Yields are estimated over 25 years in 5-year increments, with parameter uncertainty, with corresponding survival probabilities (in top-right corner of each rectangle).

https://doi.org/10.1371/journal.pone.0234595.g008

Predictions for proportional harvesting (S5-S7 Figs in S1 File) shared key features with the predictions for quota-based harvesting. However, declines in survival probability and average yields after the maximum harvest rate (the rate that maximised yield) were noticeably more gradual under proportional harvesting than under quota-based harvesting. Maximum proportional yields were comparable with maximum quota-based yields (Table 2). However, unlike quota-based harvesting, survival remained above 90% at maximum harvest rates, compared to 50%-60% survival under the maximum quota.
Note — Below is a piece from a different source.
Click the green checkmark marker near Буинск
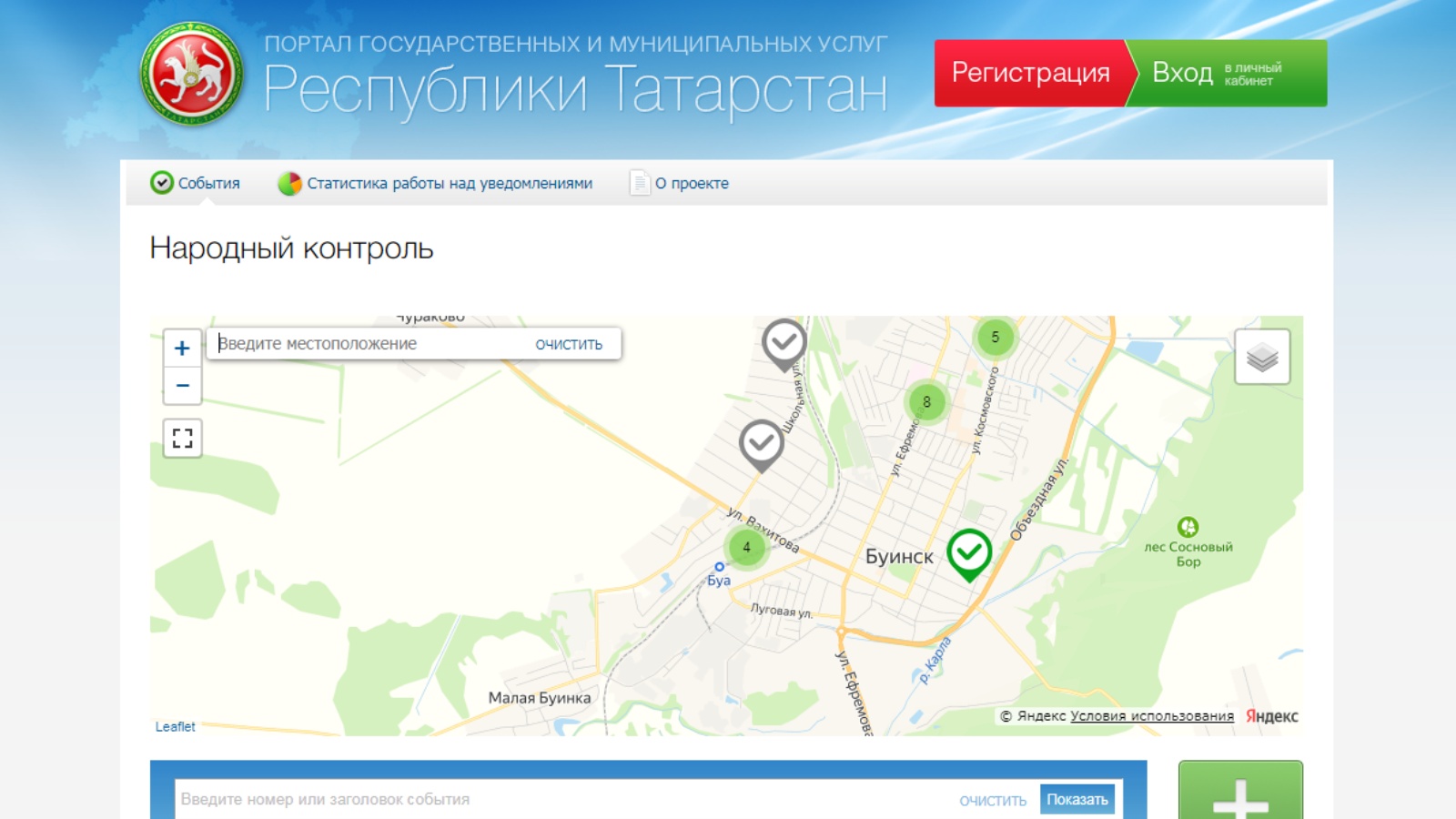This screenshot has width=1456, height=819. point(969,551)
Assessing the impacts of harvesting over longer harvesting horizons, i.e. beyond the first 5 years of harvesting, was clearly important for optimal harvesting, as aiming to maximise yields in the first years led to species extinctions. In all cases, including parameter uncertainty in the harvesting model did not change the maximum feasible rate of harvesting. However, it exposed the risk to species survival, particularly at intermediate harvest rates.
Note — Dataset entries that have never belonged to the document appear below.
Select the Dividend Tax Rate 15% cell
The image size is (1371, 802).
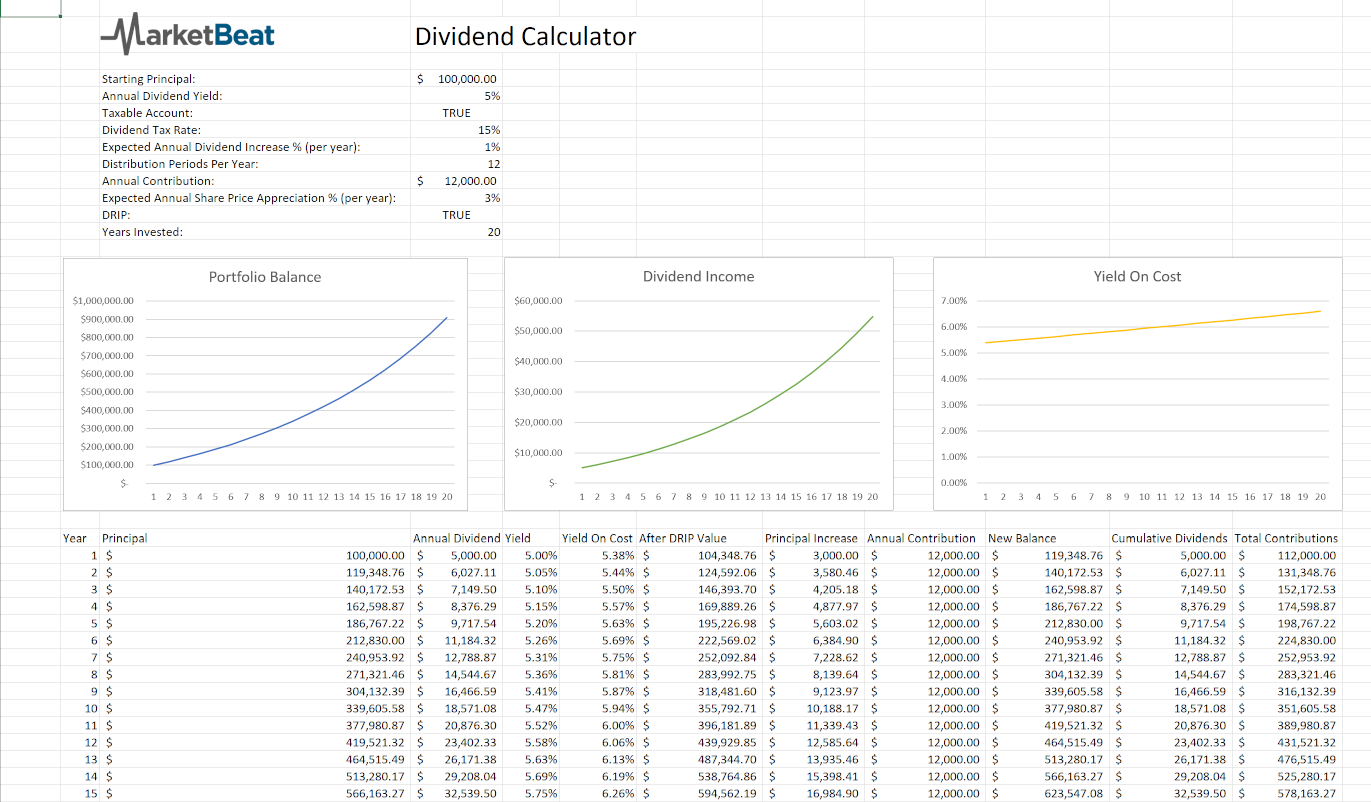[489, 130]
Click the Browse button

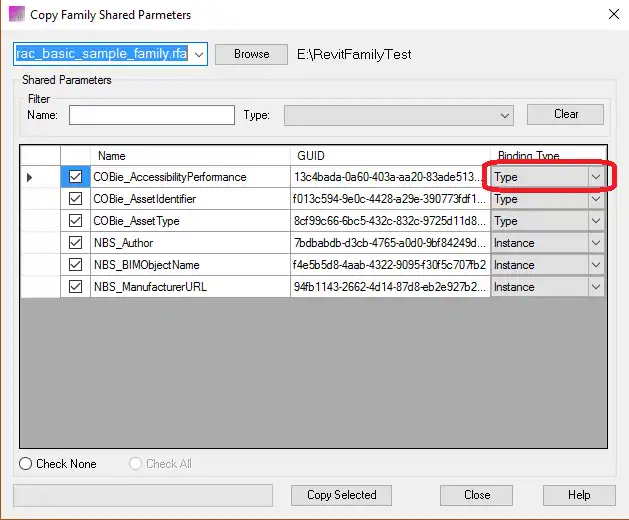coord(251,54)
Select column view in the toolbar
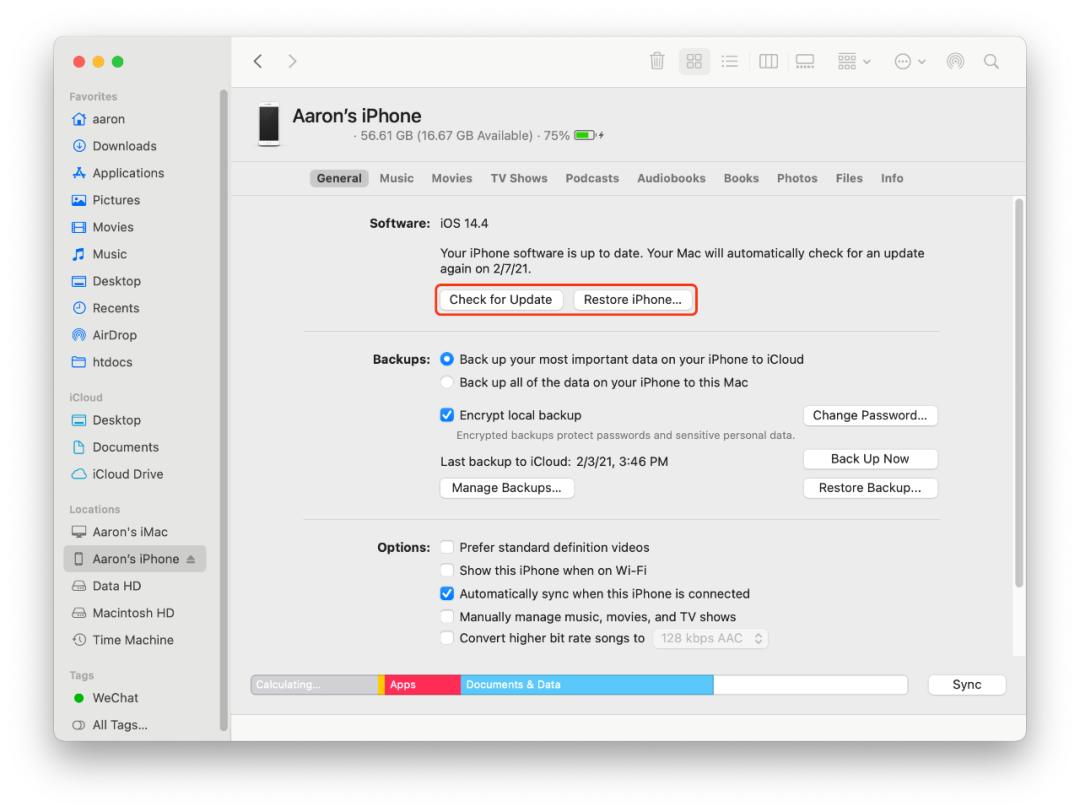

With parameter uncertainty for a given species, harvesting approach, and harvesting level, there tended to be a large amount of uncertainty in the predictions, most notably for mean yield, where standard deviations were in some cases greater than the median (Table 2). Moreover, the estimated yields for a given harvesting level were often highly right-skewed, with most predictions for each ensemble returning yields somewhat below the median, and a small number of simulations returning yields much greater than the median (S2-S4 Figs in S1 File). As a result of the uncertainty and the skew, the harvesting level that maximized the median yield, was often very different to the levels maximizing the mean yield, or yields in the 1st or 3rd quartiles (S2-S4 Figs in S1 File). The right skew was particularly high at medium-to-high harvest rates; we therefore used the median rather than the mean as a yield statistic for all harvesting scenarios under uncertainty (Figs 68, Table 2 and S5-S7 Figs in S1 File).

Against these generalities, there were important differences by species, harvesting method, and time horizon, as discussed below.
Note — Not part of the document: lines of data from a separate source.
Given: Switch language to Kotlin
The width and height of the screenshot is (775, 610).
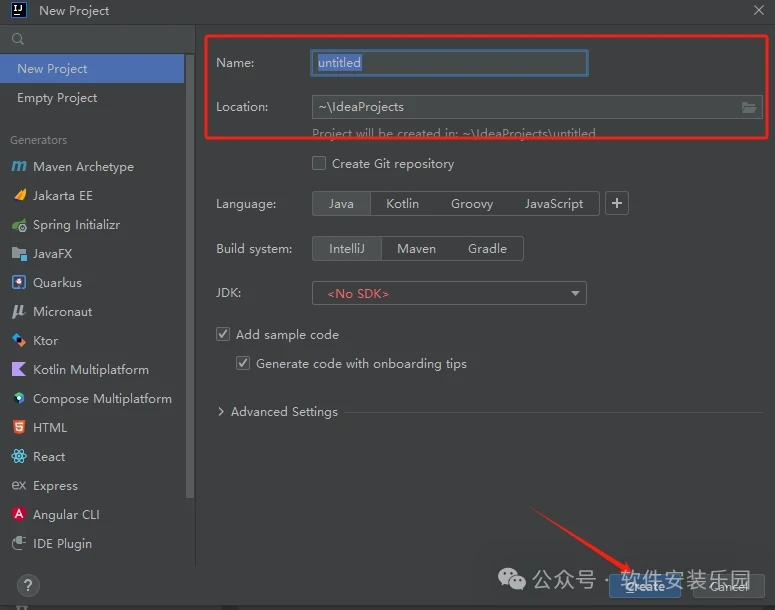Looking at the screenshot, I should [x=402, y=204].
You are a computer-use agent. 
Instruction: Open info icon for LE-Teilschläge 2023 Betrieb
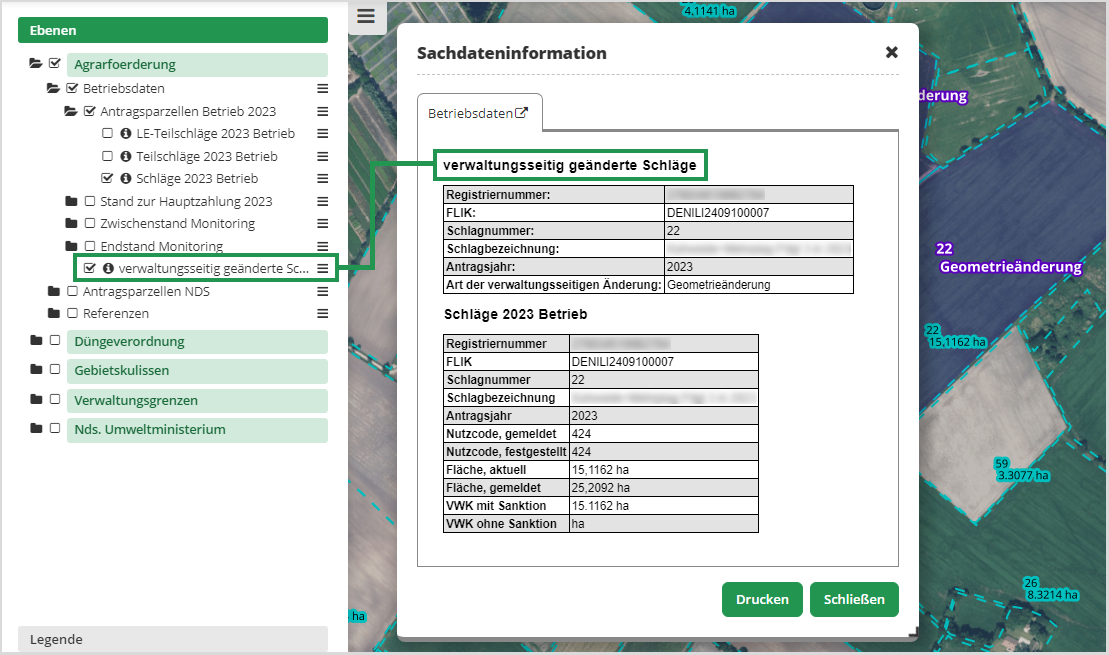pos(125,134)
Peters’ duiker: Quota-based harvesting

For Peters’ duiker, we estimated a maximum quota-based yield of 1–1.2 animals km-2 year-1 (Figs 3 and 6), which corresponded well with recorded bushmeat offtakes for Peters’ duiker (S3 Appendix in S1 File). The maximum harvesting level resulted in a 100% population survival without uncertainty (Fig 3) and in 50%-80% survival when uncertainty was included (Fig 6). With parameter uncertainty, achieving 90% target survival involved a reduction in yield of over 50% (harvest level ≤ 0.5 animals km-2 year-1). Harvesting ≥1.5 animals km-2 year-1 resulted in 50%-90% extinction probability for all combinations of target quota and time interval.

Peters’ duiker: Proportional harvesting

As for quota-based harvesting, proportional harvesting yielded 1–1.2 Peters’ duiker km-2 year-1 at the maximum harvest rate (S5 Fig in S1 File). Unlike quota-based harvesting however, survival probability at the maximum harvest rate was high (90%-100%) even when parameter uncertainty was included (S5 Fig in S1 File). With parameter uncertainty, yields were lower on average than without and were highly variable, with an average standard deviation of 6.31 animals km-2 year-1 under maximum harvesting (Table 2). Unlike the quota-based strategy, proportional harvesting at intermediate harvest rates (20%-30% of duiker population km-2 year-1) maintained sustainable animal populations (survival ≥80%) even beyond the first 5 years.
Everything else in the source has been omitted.